TIPOLOGIA DEL PASTO O NUTRIMENTO DELLA PASQUA – In una famiglia sulla quale incombeva la morte è stato introdotto l’agnello; tutto è cambiato, ora vi è la sicurezza e la pace. La notte in cui passa il distruttore ci si nutre della vittima arrostita al fuoco, con dei pani senza lievito e con delle erbe amare. Sette volte nell’istituzione della Pasqua (Esodo 12:11) è detto di « mangiare ». Credere al Signore Gesù non è una semplice adesione intellettuale a ciò che la Parola ci dice di Lui, non è una formula magica che occorre ripetere, come qualcuno pretende. Dopo aver detto: “chi crede ha la vita eterna”, il Signore Gesù aggiunge: “Se non mangiate la carne del Figliuol dell’uomo e non bevete il Suo sangue, non avete la vita in voi” (Giovanni 6:47;53). Certamente non si tratta di mangiare e bere fisicamente la Sua carne e il Suo sangue (“le parole che io vi ho dette sono spirito e vita” Giovanni 6:63). Ma per avere vita bisogna spiritualmente, nelle nostre anime, con tutto il nostro essere, appropriarsi di questo corpo dato e di questo sangue versato dal Signore Gesù, che solo toglie i peccati:

  1. L’agnello doveva essere mangiato. Il proposito di Dio non era che l’agnello fosse semplicemente immolato, bisognava nutrirsi d’esso. In relazione a Cristo, ciò significa che non si deve soltanto ammirarLo per il Suo sacrificio, o sapere soltanto che si è sacrificato, ma bisogna appropriarsi di Lui e riceverLo nella propria vita…

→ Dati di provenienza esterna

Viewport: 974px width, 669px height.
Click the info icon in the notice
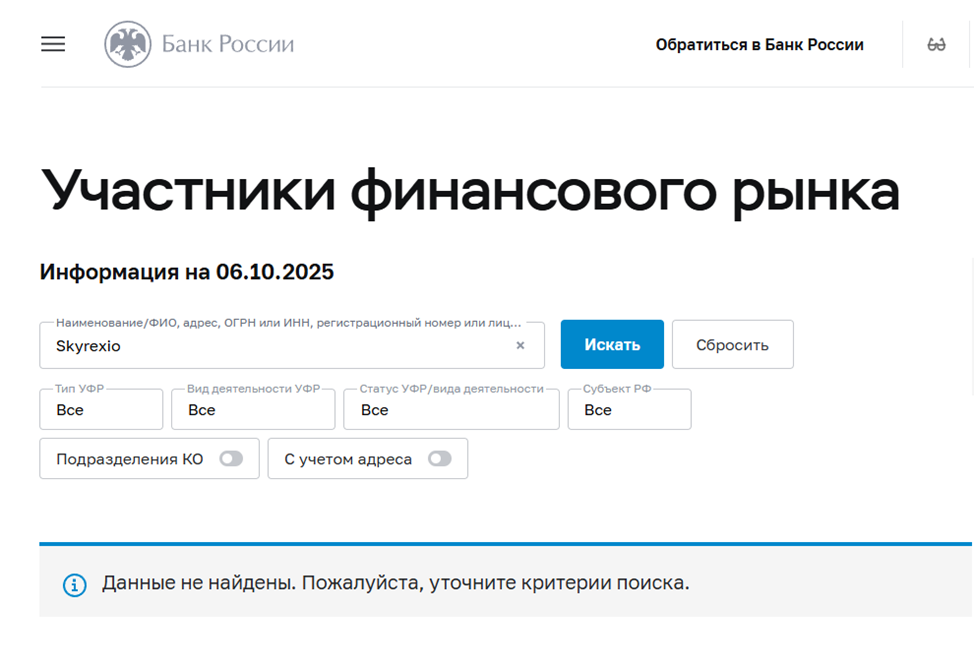[x=74, y=584]
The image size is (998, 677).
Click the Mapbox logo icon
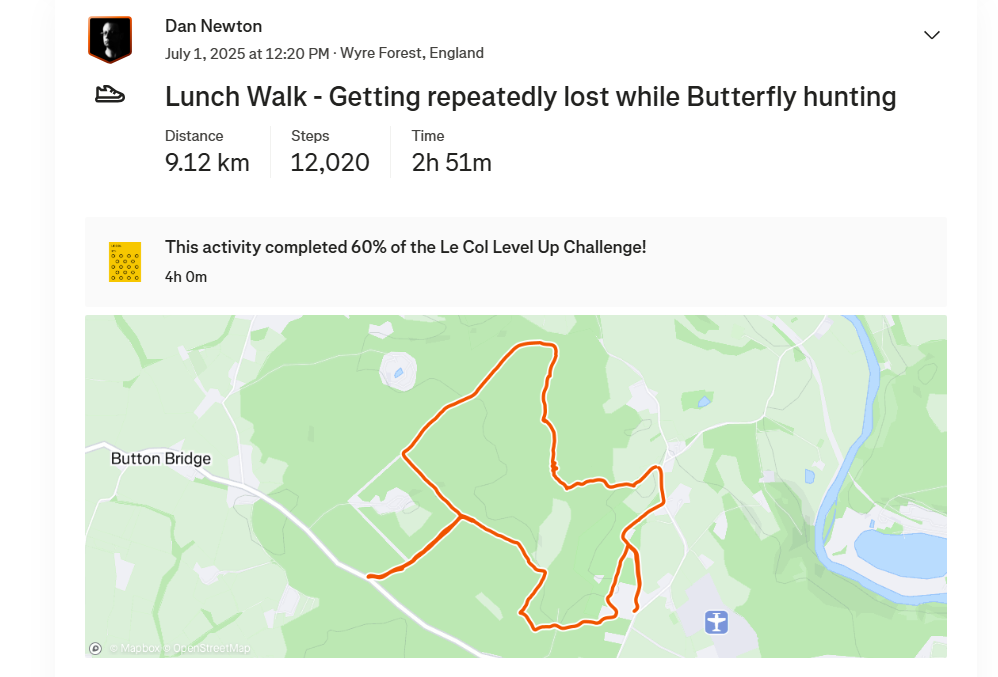pyautogui.click(x=95, y=648)
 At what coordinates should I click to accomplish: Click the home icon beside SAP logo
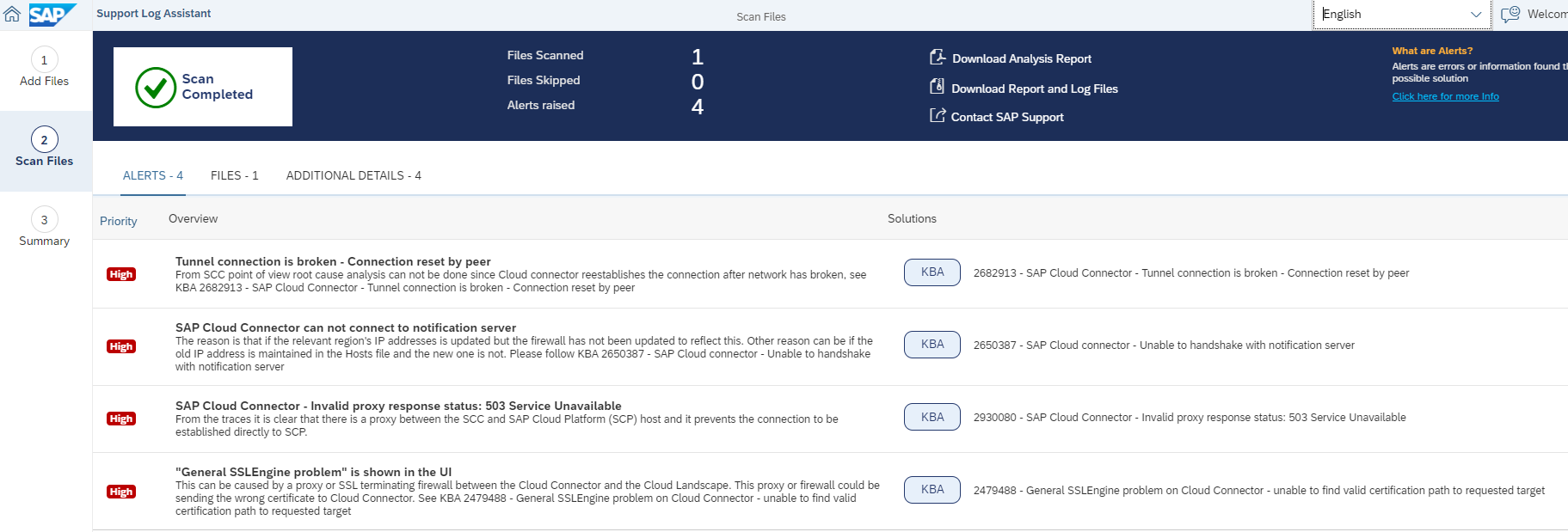coord(12,14)
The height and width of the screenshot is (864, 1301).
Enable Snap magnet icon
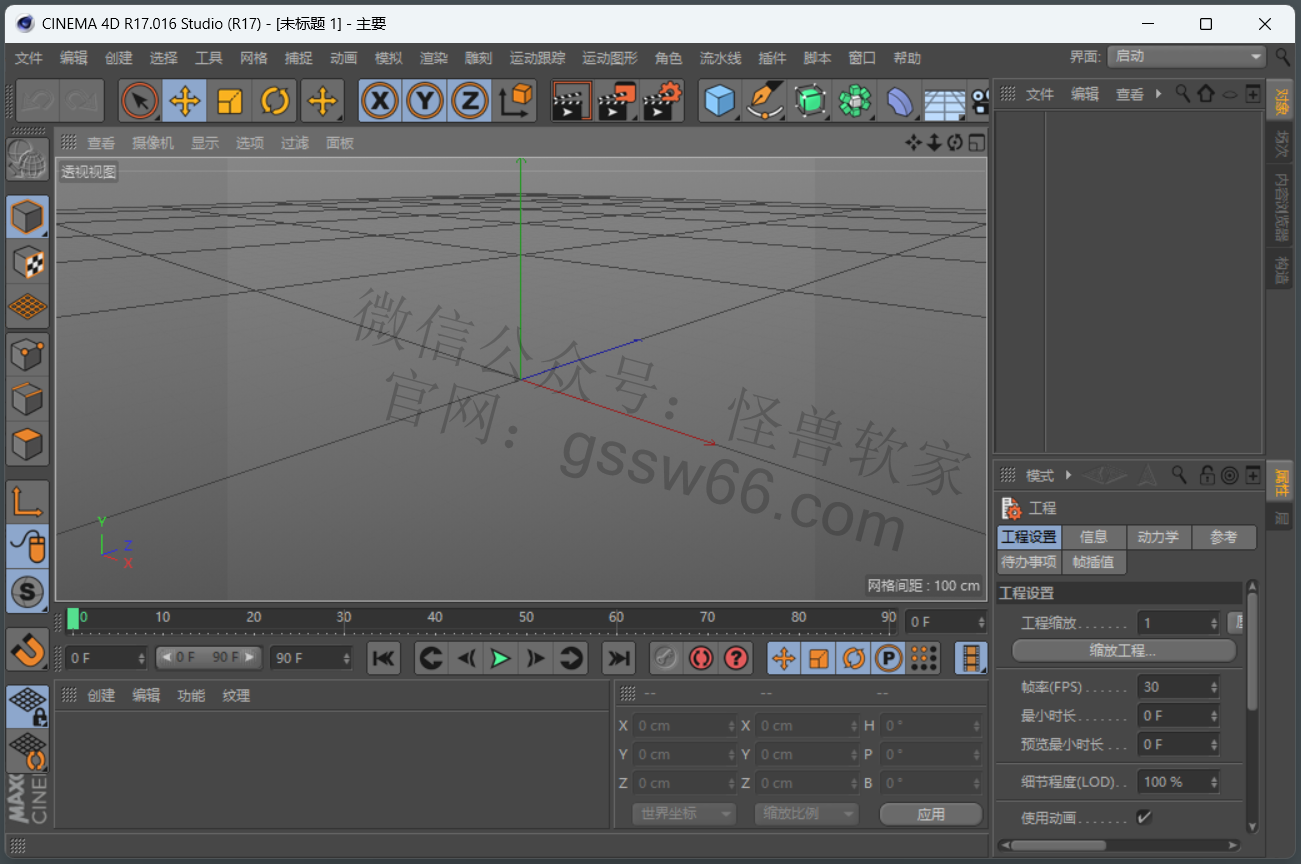point(27,649)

  2. L’agnello doveva essere mangiato tutto. Alcuni vogliono prendere soltanto una parte di Cristo, vogliono soltanto le Sue benedizioni, ma non vogliono accettare le responsabilità di una vita cristiana. Non basta essere disposti a prendere Cristo e la Sua corona, Egli ha anche una croce e un giogo per il credente.
  3. Mangiato subito. (Esodo 12:10). Gli Israeliti non dovevano lasciare nulla fino al mattino, ma dovevano mangiare, possibilmente, tutto l’agnello e bruciare ciò che restava. È una raffigurazione dell’appello evangelico: “Eccolo ora il giorno della salvezza” (2° Corinzi 6:2); non bisogna rimandare al domani la decisione di accettare Cristo nella propria vita.
  4. Le erbe amare. Questa specie di lattughe selvatiche accompagnavano il pasto, insieme al pane azzimo, “pane di afflizione” (Deutoronomio 16:3); alla gioia prodotta dalla salvezza, a cui si lega la semplicità e la purezza degli azzimi, si mescola il sentimento amaro, (le lattughe), di quanto sono costati i nostri peccati al Signore Gesù.